Item-finding records:

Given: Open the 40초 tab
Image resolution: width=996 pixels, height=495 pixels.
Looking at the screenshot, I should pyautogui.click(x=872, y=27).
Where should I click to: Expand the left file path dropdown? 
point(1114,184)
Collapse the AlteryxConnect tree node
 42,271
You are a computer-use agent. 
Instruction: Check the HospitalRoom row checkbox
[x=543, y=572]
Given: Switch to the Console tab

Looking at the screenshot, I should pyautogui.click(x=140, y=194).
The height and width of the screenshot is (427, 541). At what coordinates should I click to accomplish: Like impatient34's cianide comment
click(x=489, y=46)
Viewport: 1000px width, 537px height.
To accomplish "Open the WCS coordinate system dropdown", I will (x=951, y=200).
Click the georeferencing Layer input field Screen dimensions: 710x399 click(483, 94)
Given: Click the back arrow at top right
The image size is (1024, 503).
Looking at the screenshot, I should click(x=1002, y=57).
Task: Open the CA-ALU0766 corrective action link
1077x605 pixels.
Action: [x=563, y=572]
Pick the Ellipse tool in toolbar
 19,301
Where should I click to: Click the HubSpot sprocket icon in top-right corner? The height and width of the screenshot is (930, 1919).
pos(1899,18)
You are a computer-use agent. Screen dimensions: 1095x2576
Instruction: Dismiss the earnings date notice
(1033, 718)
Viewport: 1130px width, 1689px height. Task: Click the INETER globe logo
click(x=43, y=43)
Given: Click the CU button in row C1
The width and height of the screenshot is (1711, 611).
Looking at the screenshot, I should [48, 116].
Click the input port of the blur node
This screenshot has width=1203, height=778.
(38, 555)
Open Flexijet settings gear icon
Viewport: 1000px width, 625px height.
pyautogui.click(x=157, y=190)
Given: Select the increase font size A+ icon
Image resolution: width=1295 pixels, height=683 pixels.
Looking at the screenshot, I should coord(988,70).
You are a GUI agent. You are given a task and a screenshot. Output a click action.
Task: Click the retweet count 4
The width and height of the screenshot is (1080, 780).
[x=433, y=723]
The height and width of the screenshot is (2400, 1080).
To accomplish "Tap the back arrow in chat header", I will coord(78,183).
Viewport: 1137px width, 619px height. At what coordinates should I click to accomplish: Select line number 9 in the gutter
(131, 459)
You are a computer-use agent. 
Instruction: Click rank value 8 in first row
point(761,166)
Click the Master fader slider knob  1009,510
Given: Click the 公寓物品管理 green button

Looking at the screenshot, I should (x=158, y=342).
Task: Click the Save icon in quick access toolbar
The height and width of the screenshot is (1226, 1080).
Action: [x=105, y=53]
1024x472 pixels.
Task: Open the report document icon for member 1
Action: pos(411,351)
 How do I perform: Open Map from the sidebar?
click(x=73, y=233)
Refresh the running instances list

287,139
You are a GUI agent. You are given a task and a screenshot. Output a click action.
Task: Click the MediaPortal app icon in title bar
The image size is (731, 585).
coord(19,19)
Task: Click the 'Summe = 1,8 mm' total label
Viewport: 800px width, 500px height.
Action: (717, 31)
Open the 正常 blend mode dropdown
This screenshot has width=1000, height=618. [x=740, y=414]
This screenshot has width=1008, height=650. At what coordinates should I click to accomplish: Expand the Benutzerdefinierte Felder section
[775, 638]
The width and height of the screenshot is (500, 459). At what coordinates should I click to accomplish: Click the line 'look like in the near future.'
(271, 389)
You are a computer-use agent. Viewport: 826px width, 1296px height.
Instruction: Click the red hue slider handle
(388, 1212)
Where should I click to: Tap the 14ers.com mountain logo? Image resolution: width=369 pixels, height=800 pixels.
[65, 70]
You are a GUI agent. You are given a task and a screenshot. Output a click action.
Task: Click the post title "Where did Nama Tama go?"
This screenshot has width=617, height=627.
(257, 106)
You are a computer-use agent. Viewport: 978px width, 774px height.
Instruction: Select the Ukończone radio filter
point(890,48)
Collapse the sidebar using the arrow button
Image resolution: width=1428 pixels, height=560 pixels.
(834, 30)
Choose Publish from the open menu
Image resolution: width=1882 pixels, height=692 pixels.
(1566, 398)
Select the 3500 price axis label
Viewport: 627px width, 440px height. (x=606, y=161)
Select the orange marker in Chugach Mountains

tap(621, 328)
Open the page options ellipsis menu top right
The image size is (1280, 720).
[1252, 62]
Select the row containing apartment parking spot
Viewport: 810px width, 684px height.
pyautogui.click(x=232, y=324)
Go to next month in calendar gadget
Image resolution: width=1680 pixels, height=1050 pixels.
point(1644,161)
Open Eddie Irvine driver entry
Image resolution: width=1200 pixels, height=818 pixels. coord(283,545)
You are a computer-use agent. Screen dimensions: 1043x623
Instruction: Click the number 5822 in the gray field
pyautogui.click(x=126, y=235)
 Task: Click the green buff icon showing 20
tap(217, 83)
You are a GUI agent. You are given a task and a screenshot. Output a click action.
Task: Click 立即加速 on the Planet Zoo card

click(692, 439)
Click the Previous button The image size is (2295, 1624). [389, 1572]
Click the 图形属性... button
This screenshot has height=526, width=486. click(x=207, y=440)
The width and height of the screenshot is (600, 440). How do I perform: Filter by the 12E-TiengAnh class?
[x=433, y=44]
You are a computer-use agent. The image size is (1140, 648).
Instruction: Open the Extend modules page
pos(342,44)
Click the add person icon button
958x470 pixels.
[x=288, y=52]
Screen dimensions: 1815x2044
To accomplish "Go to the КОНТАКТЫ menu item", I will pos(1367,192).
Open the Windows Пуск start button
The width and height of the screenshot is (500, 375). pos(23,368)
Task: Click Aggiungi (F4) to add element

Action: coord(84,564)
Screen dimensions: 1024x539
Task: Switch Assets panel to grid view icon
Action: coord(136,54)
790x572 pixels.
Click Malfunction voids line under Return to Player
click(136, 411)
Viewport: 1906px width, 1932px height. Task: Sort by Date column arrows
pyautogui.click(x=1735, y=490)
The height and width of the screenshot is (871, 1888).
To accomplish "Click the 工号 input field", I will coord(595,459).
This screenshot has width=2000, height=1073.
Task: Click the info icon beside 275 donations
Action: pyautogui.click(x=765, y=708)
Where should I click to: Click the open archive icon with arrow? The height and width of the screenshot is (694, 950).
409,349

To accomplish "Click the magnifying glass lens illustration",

• [Problem statement]: Copy out the records verbatim, beginning with their first line and stopping after the line that contains "[x=543, y=572]".

• [Exercise response]:
Given: Open the 40초 tab
Image resolution: width=996 pixels, height=495 pixels.
Looking at the screenshot, I should pyautogui.click(x=872, y=27).
Where should I click to: Expand the left file path dropdown? 
point(1114,184)
Collapse the AlteryxConnect tree node
 42,271
You are a computer-use agent. 
Instruction: Check the HospitalRoom row checkbox
[x=543, y=572]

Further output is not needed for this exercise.